**Task goal**
What must be written out is each line from the one holding "You are a computer-use agent." through the end of the records, word for word, minus any pictures.

**Records provided**
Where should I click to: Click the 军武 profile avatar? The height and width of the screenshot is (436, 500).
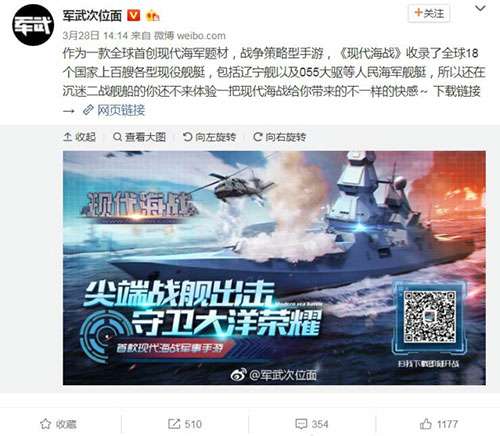(x=33, y=25)
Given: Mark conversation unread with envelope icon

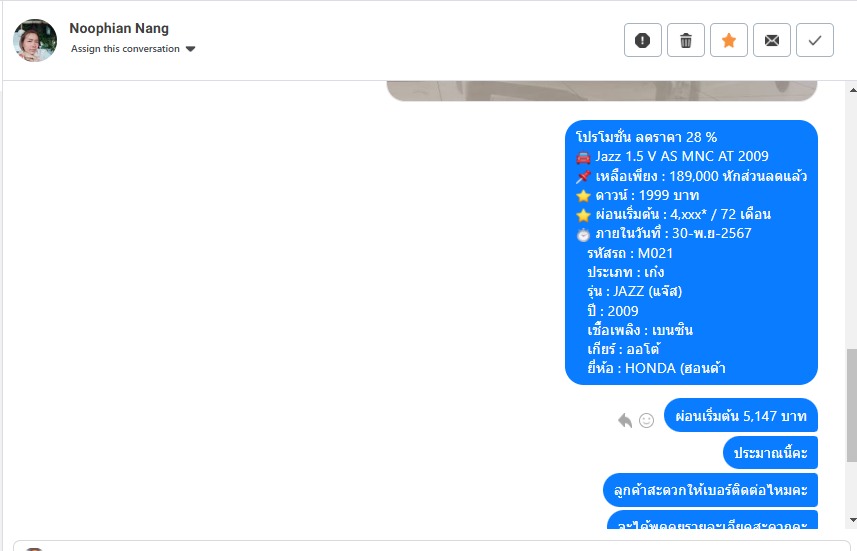Looking at the screenshot, I should (772, 40).
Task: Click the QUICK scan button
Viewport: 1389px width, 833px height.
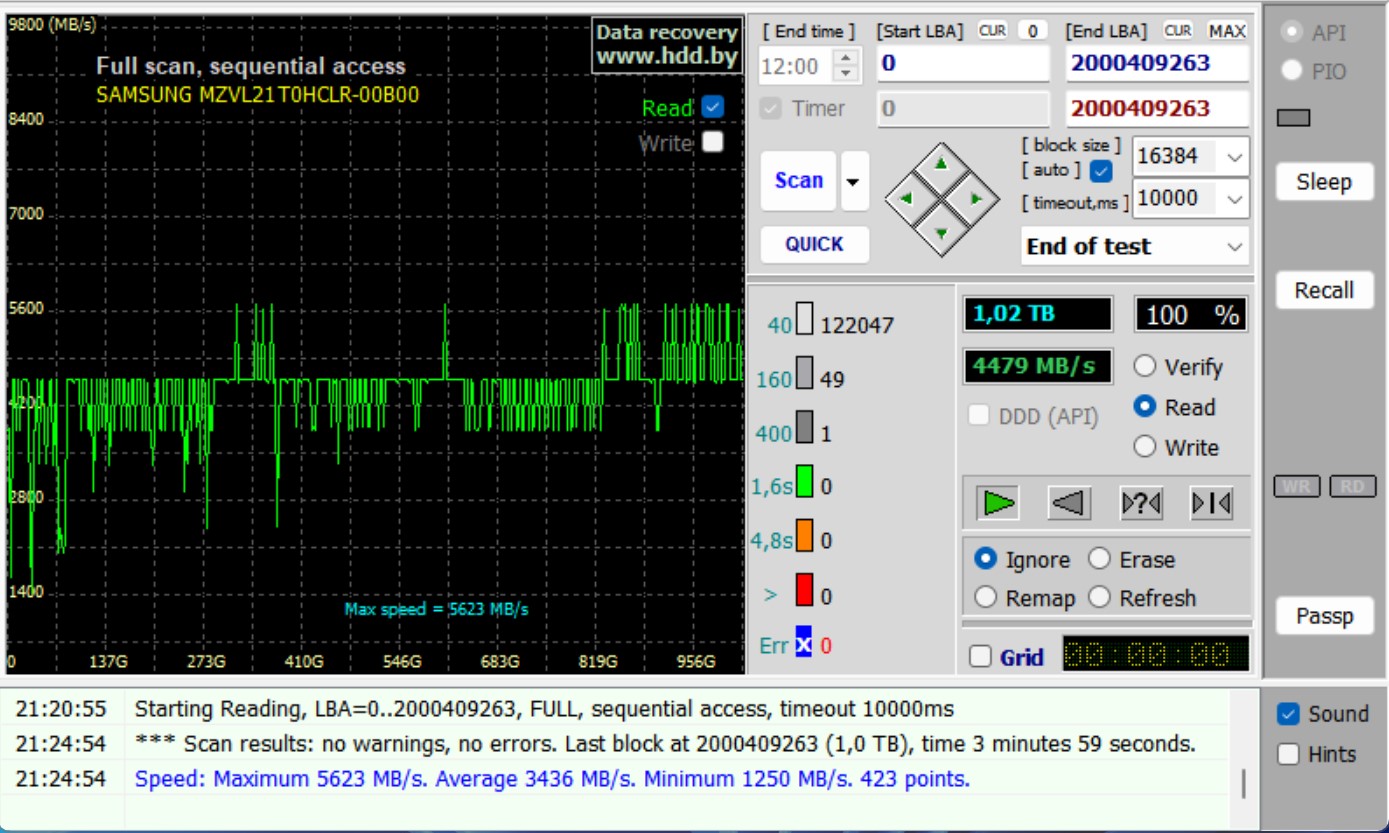Action: [814, 244]
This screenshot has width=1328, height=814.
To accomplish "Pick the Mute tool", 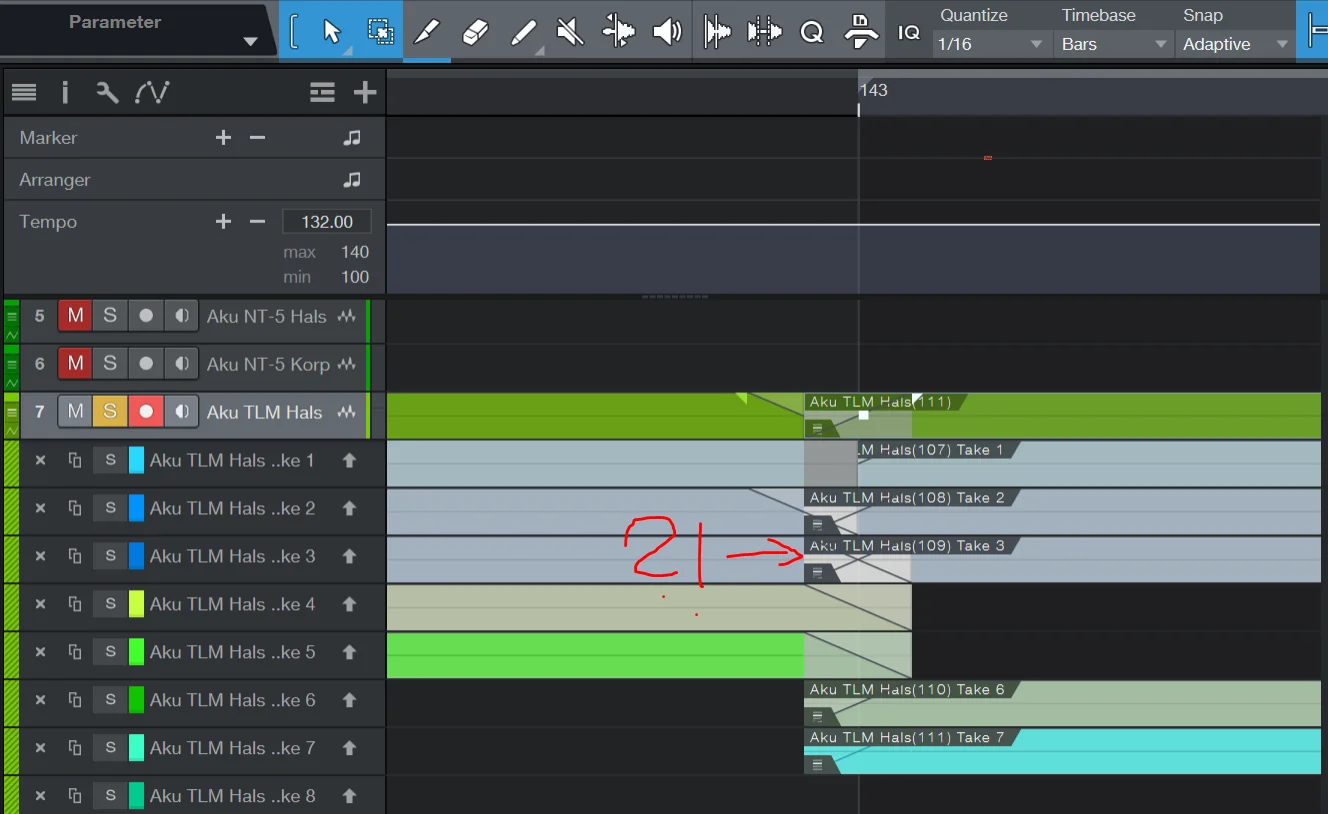I will click(570, 32).
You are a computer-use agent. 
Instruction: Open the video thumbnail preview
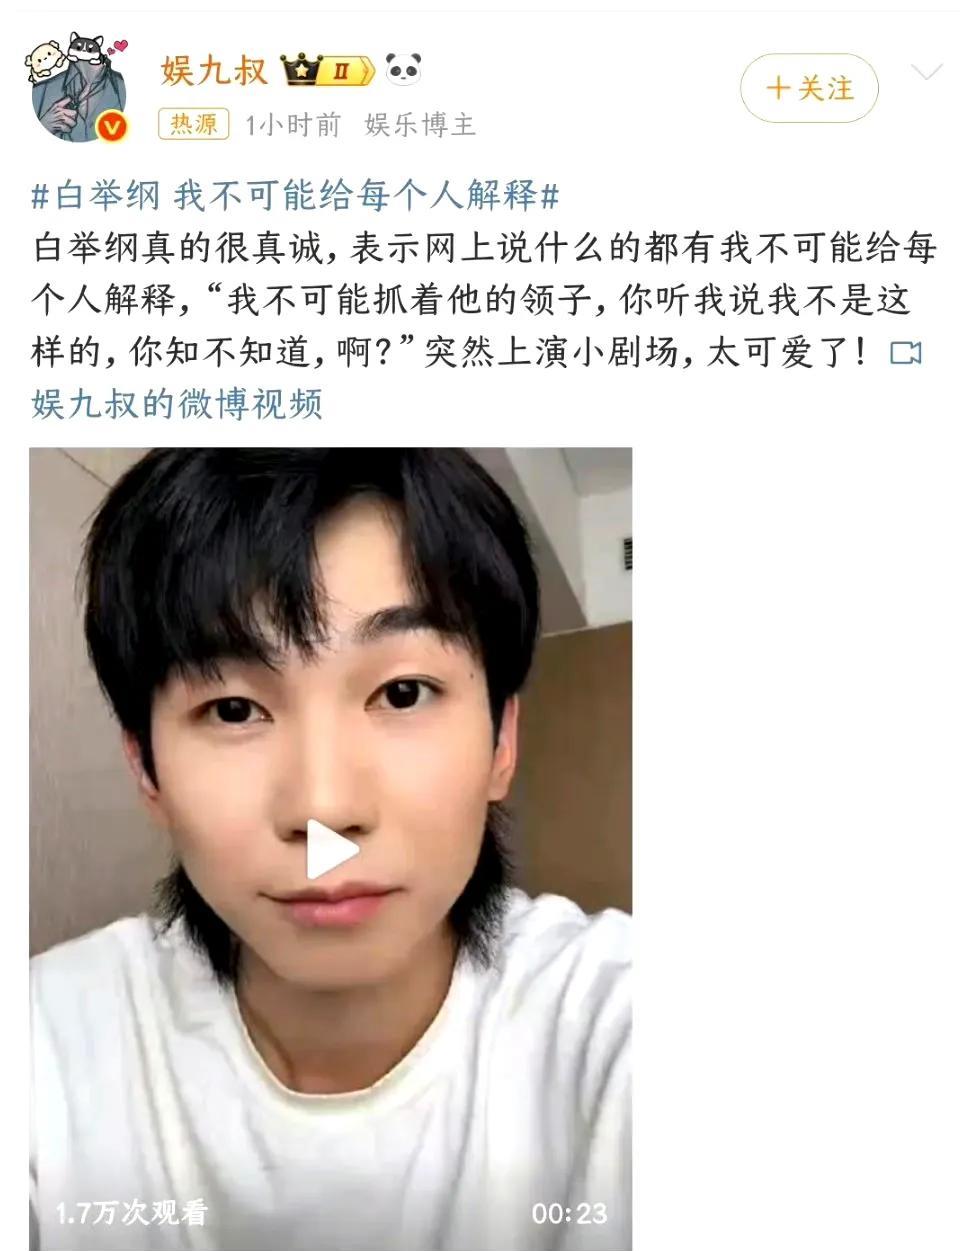tap(331, 848)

**Exercise solution**
You are a computer-use agent. 
Instruction: Open the video thumbnail preview
tap(331, 848)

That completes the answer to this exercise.